[ACTIVITY]
Your reply should reproduce all the data below exactly while excluding the pictures.

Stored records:
□ □ □

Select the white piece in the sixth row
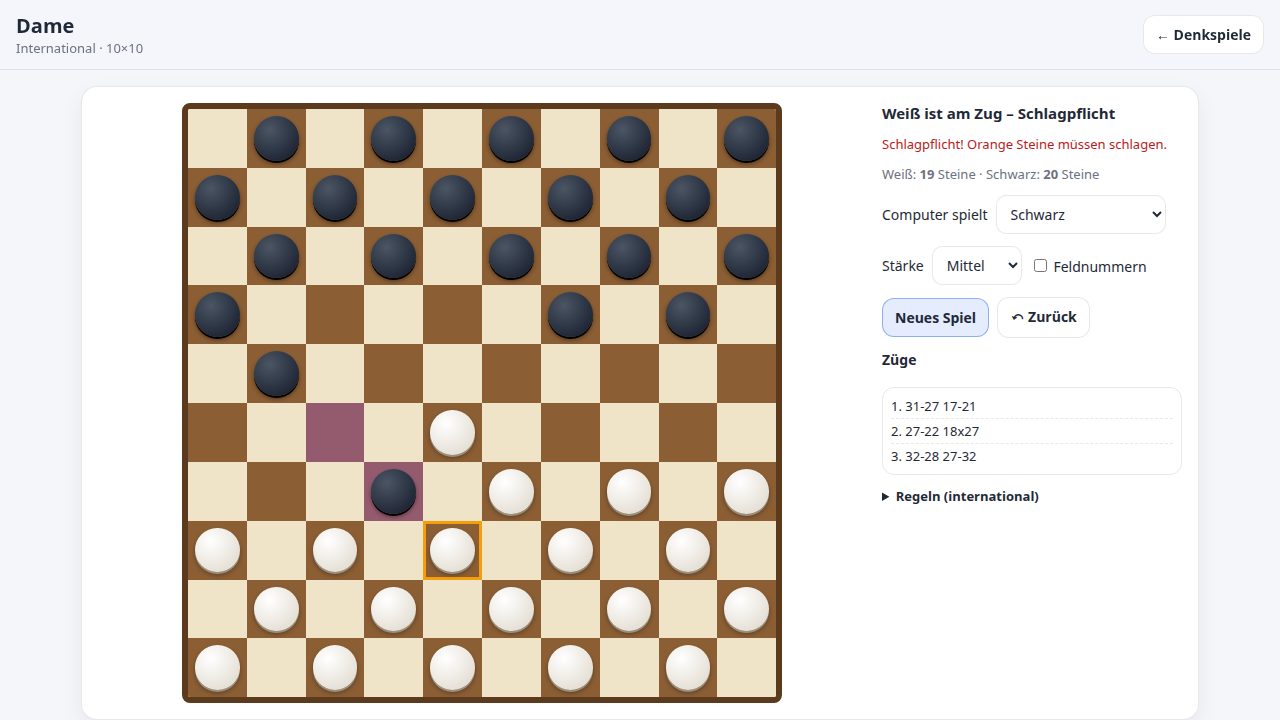tap(452, 432)
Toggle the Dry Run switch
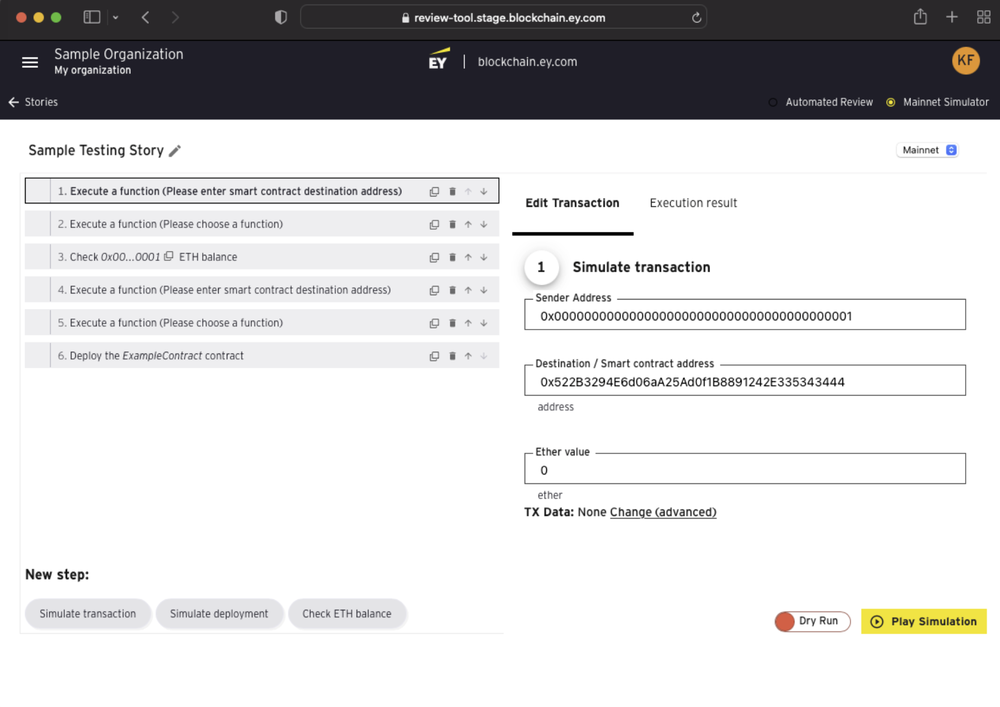The image size is (1000, 707). 783,621
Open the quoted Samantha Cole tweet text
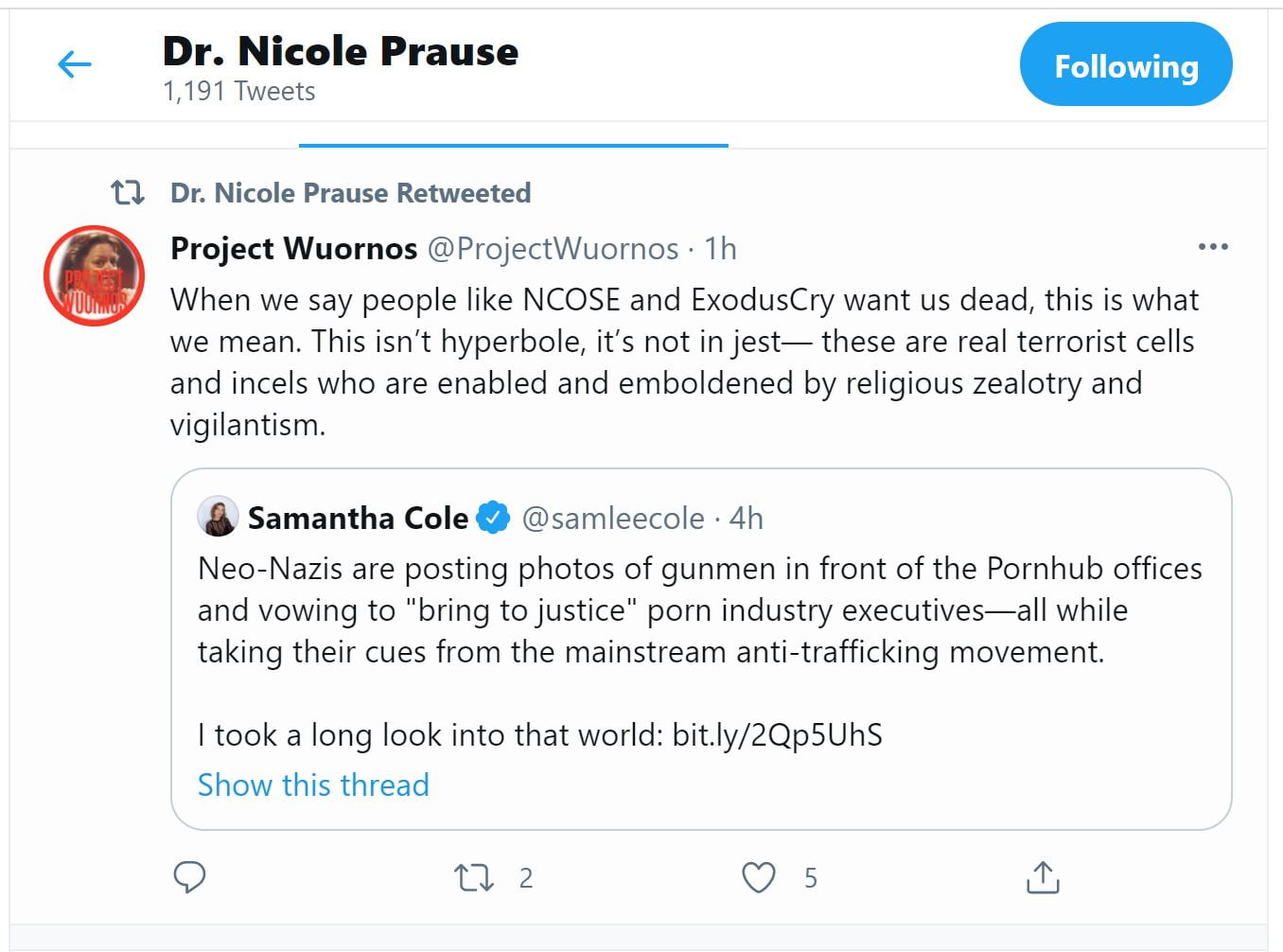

□ □ □

[OUTPUT FOR THIS TASK]
Select the white piece in the sixth row
tap(452, 432)
Toggle the Dry Run switch
The image size is (1000, 707). 783,621
Open the quoted Samantha Cole tweet text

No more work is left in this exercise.